§ **Istruzioni**:
1) Trascrivi il passo della recensione sulla Traviata all'Arena che va da "A distanza di" fino a "tali vengono prese.".
2) Riprendi la recensione sulla Traviata all'Arena e proseguila dopo la sua ultima frase.

§ **Sezione del documento**:
----

Con La traviata concluse il suo cammino terreno: lavorò fino all’ultimo respiro alla versione “definitiva”, come la chiamava, destinata al grandioso palcoscenico dell’Arena di Verona. Non vide la première; la morte lo colse qualche giorno prima. Una marea d’inchiostro fu spesa per descrivere la sua Traviata postuma, che raccolse la lunghissima esperienza nel mettere in scena un’opera tanto amata dal pubblico, che già nell’Ottocento entrò nel repertorio degli organetti a manovella. Se ci furono attese di qualcosa di straordinario, non furono soddisfatte e sull’enorme e tanto impegnativo palcoscenico areniano avevamo visto un solito “panettone”, simpaticamente parlando, zeffirelliano: scenografie lussuose e dettagliate, molto affollamento in scena, scelte registiche banalissime come il corteo funebre di Violetta con sottofondo il liricissimo Preludio, e addirittura una generosa caduta dei lustrini alla fine delle danze al ballo in casa di Flora. I costumi hanno portato la firma di Maurizio Millenotti e le luci quella di Paolo Mazzon.

A distanza di quattro anni dalla prima tutto è stato detto e scritto ormai dell’operato del regista fiorentino che con un coraggio da leone si oppose alla modernizzazione del teatro d’opera, andando decisamente controcorrente. Ora gli animi si sono placati e si può assistere alle sue mega produzioni senza la voglia di polemizzare e con un sorriso bonario e un po’ nostalgico: appartengono alla storia ormai e come tali vengono prese.

----

§ **Dati forniti**:

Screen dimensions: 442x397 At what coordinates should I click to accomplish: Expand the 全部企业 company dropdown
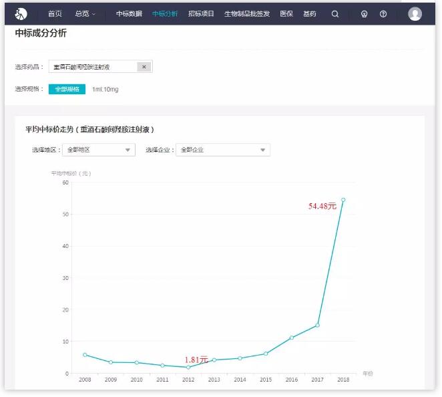pyautogui.click(x=222, y=150)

----

§ **Risultati per compito**:
1)
A distanza di quattro anni dalla prima tutto è stato detto e scritto ormai dell’operato del regista fiorentino che con un coraggio da leone si oppose alla modernizzazione del teatro d’opera, andando decisamente controcorrente. Ora gli animi si sono placati e si può assistere alle sue mega produzioni senza la voglia di polemizzare e con un sorriso bonario e un po’ nostalgico: appartengono alla storia ormai e come tali vengono prese.

2)
La seconda recita della Traviata areniana ha presentato un ottimo cast capitanato dal soprano americano Lisette Oropesa che aveva già fatto il suo debutto trionfale nell’opera verdiana riscuotendo un successo folgorante: non c’era alcun dubbio che lo avrebbe confermato. Sarebbe banale se non noioso descrivere le sue doti di cantante e attrice; Oropesa è nata per interpretare il mitico ruolo e “condannata” a portare il pubblico ad un felice delirio: e così è stato ieri sera. Il fisico perfetto per Violetta, la naturalezza disarmante d’attrice, la voce dal vibrato caratteristico ma ben timbrata e dotata di una lucentezza particolare, la tecnica impeccabile hanno riscosso un grande successo; numerose chiamate a scena aperta e espressioni infinite d’ammirazione per lo stupefacente soprano statunitense.

Come la protagonista della serata, anche Vittorio Grigolo è specializzato nel ruolo che gli è affidato: la presenza scenica è indiscussa, la voce è notevole e ben calda e il personaggio di Alfredo è risultato vivo e coinvolgente. Il tenore come il suo solito, è risultato un po’ “galletto”, detto con simpatia, e ha peccato di un’eccessiva spavalderia come attore e di una mancanza di omogeneità ed equilibrio nella linea del canto, cosa quest'ultima evidente soprattutto in “De’ miei bollenti spiriti”. Si è notata anche un’emissione non sempre morbida e acuti non del tutto brillanti. Il suo Alfredo, tutto sommato è risultato credibile, un mix d’insignificanza e spavalderia, non dotato di troppa intelligenza, ma alla fine degno di compassione.

Una piacevole sorpresa è stato l’acclamato baritono parmigiano Luca Salsi nel ruolo del papà Germont. A tratti non sembrava nemmeno lui; ha saputo moderare la propria virilità a volte in passato trasformata in una certa rozzezza in una moderata eleganza del gentiluomo di campagna. Il poco simpatico padre di Alfredo con la sua pedante predica “Un dì quando le veneri” non ha perso certo i pregiudizi tipici della sua classe sociale, ma ha rivelato qualcosa di più umano del solito, dimostrato un disprezzo autentico verso il gesto del figlio che getta i soldi in faccia alla donna indifesa. Insomma, il grande Salsi è stato grande dall’inizio alla fine, colorando di sfumature sottili “Di Provenza il mar, il sol” e provocando qualcosa simile a un brivido nel declamato “Di sprezzo degno sé stesso rende”.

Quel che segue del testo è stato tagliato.